The engine room
Vought turns a live conversation into a whisper in under a second. The instrument that makes it possible is the ElevenLabs Speech Engine — streaming speech-to-text with end-of-turn detection on the way in, Flash v2 text-to-speech in the operator’s own cloned voice on the way out.
Signal path
Seven stages. One second.
Every leg streams — nothing is batched. The ElevenLabs Speech Engine bookends the loop; the Echo Engine orchestrates the middle.
Engine config · live
Tuned for latency, not defaults
model_id "eleven_flash_v2" turn_timeout 2 optimize_streaming_latency 3 privacy.zero_retention_mode true overrides.first_message false voice_id <operator clone>
turn_timeout: 2 cuts end-of-turn waiting from the default 7s; optimize_streaming_latency: 3 and Flash v2 push first audio byte under 200ms; zero-retention keeps the call ephemeral.
Why it matters
The whisper has to beat the pause
- —Humans notice a reply gap past ~1s. The entire loop holds a 412ms median — the operator hears the line before the silence gets awkward.
- —STT end-of-turn detection fires the engine the instant the other party stops — no fixed timer waiting.
- —TTS streams the cloned voice byte-by-byte, so playback starts before the sentence finishes generating.

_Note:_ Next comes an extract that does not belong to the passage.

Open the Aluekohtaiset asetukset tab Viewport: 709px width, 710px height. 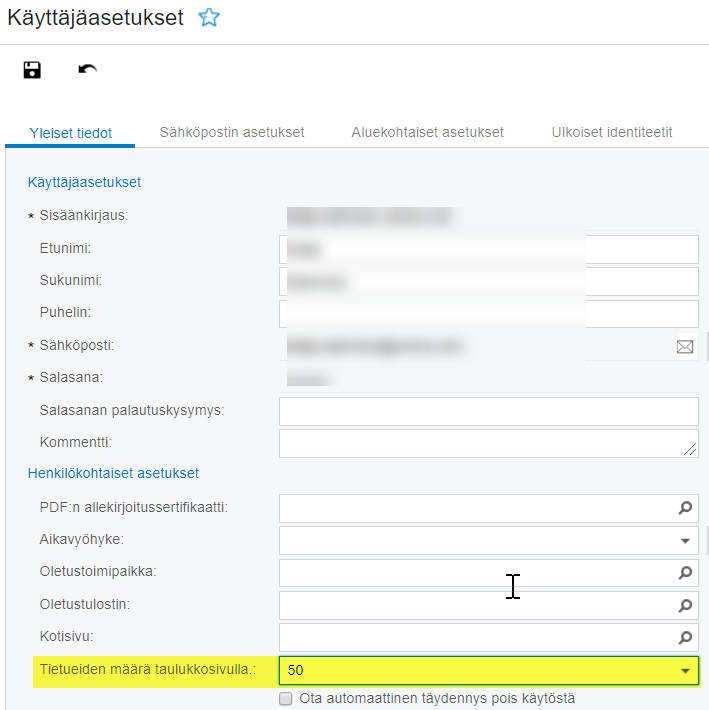(427, 132)
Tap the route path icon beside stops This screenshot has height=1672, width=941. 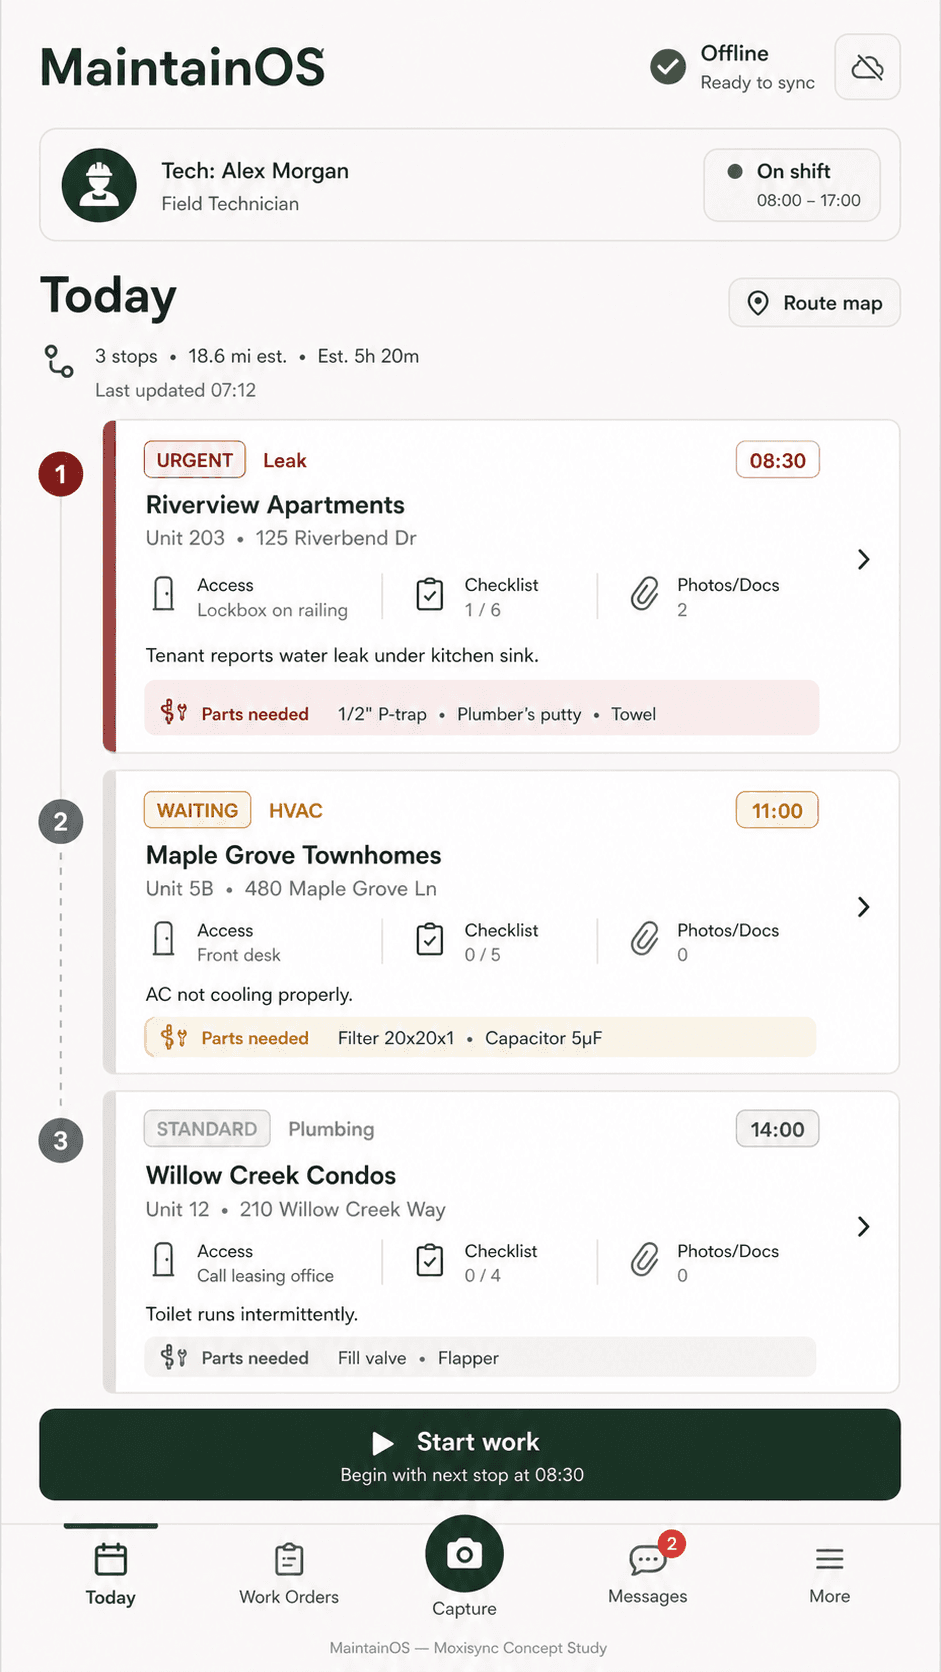tap(59, 361)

- —Interruptions cancel the whole chain in <200ms, so Vought never overlaps a real voice.
What the engine unlocks
Advanced use cases, live
Live whisper coaching
The next line streamed into the rep’s ear mid-call — rendered in their own cloned voice, before the moment passes.
Sub-200ms interruption
When the operator starts speaking, the LLM stream and TTS cancel within 200ms via AbortSignal. Never talks over a human.
Single-mic diarization
A diart sidecar separates speakers on one microphone and gates the engine so it only ever whispers about the other party.
30-second voice clone
A private ElevenLabs voice model from 30s of audio, hot-swapped into the TTS resource per session. Raw audio discarded after.
Autonomous reception
The same engine answers inbound calls end-to-end — greet, qualify, book — on Flash v2 latency.
Zero-retention by default
Ephemeral processing. No audio stored unless explicitly enabled. SOC 2 / HIPAA / GDPR posture.
The team
Vought is a small team building the calm, precise voice layer for high-stakes conversations — from San Francisco and Bangalore. We chose ElevenLabs because the voice has to be indistinguishable from the operator’s own, and fast enough to land inside a live call.